Terms and Conditions will need to be written for Contributors, Researchers and Service Providers. Due to the liabilities for breaches of personal data (4% of turnover under GDPR), an assumption must be that Contributors accept that all data on their IoT networks may become public and that they do not hold ManySecured liable for any breach.

The RIPE Atlas project, established in 2010, has already addressed some of these issues. Personal data held in the RIPE Database is available to the public, although the RIPE database is subject to terms and conditions to avoid mass mining of data.

ManySecured may need to provide advisory guidelines to contributors as to how they could segregate the data that they are willing to share (from IoT devices) from data that they wish to remain (more) private (e.g.: IT/laptop/tablet browsing, banking, web-cams, 3rd party data - such as CCTV, etc.).

Data Gathering Protocols

Activities may include:

  • Defining the data types to be collected and the reporting schema. This is expected to evolve over the development of the ManySecured specifications. An initial certificate harvesting specification is available at, but its purpose is limited to understanding how certificates are currently being used on local networks, as this is required for SUIB.
  • Anonymisation of Contributor data. This is notoriously difficult to achieve more than superficially especially if device identifiers appear on more than one network (eg: devices are taken from home to work environments) or public IP addresses are captured. In an industrial setting, trade secrets (pressures, temperatures, flow rates) would need to be sanitised before uploading.
  • Identifying existing tools, or developing new tools, for automating the collection (see the RIPE Atlas probe and anchor as examples of existing probes). This may need to include collection of non-IP traffic (e.g.: Zigbee, USB) in order to identify anomalous behaviour (why is a smart toaster communicating with the door locks?).
  • Assess the volumes and variety of data sources needed to perform analysis and to reliably train ML (machine-learning) models.
  • Identifying contributors willing to share their data.

Data Storage and Security

ML algorithms benefit from large volumes of data during the training phase, and potentially the MS data lake could become very large during the development phase. Hosting of this information will need to take account of:

  • Jurisdiction and data protection laws, and how this may encourage/discourage potential contributors (for example, EU GDPR has much greater constraints on protecting user data than many other jurisdictions).
  • Reliability - what level of service is required (likely to be a trade-off against price) and what is the impact of the data store being unavailable for shrot or extended periods of time.
  • Access controls - for both contributors to see/delete their own data and for analysis by authorised stakeholders.

Recruitment of Contributors

This activity will need to start in parallel with all the other activities, but it is likely to be dependent upon many of the other issues being sufficiently mature (e.g.

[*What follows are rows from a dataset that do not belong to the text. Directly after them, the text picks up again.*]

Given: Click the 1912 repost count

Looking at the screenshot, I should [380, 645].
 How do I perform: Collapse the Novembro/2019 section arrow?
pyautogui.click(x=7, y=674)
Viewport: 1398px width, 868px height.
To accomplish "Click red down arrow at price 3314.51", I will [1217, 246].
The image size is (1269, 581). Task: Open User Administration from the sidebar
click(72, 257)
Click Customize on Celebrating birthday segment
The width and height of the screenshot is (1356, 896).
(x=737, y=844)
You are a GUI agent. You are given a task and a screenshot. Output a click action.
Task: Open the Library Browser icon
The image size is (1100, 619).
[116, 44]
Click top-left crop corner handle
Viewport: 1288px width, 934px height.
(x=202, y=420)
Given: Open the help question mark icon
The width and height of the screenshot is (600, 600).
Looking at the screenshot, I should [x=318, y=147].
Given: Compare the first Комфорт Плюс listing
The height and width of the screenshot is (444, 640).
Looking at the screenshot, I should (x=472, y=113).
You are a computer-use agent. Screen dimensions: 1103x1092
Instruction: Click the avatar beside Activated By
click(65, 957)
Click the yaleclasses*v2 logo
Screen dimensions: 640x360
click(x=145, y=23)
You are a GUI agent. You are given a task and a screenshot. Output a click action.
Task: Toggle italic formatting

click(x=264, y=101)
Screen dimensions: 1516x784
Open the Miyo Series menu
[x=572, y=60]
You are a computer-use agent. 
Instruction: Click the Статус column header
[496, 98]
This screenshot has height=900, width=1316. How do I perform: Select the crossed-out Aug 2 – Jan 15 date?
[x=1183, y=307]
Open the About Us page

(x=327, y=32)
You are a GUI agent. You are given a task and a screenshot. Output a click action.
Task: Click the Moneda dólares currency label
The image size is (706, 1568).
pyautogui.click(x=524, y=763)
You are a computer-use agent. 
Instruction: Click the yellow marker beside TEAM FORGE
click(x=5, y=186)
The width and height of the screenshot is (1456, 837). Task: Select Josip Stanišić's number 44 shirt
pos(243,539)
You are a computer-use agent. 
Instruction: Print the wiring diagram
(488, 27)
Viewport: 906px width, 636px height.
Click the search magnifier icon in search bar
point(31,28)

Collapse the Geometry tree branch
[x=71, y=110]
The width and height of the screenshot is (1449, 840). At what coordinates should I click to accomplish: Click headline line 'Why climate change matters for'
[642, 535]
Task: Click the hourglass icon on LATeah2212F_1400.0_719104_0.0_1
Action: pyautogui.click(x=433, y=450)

T&Cs, data gathering tools and protocols)

Data Sharing

Who will be authorised to access the data lake, during the development phase and then during the in-service phase?

How long will data be retained and 'live' on the system? For example, data older than 6 months may be deleted from the service provider data lake, but archived for several years in case there is any need for forensics or legal challenge.

How is semi-anonymised data tagged to avoid bulk data identification of individuals and their pattern of life?

Outstanding work (To-Do List)

  1. Peer review by MS SIG and potential Contributors.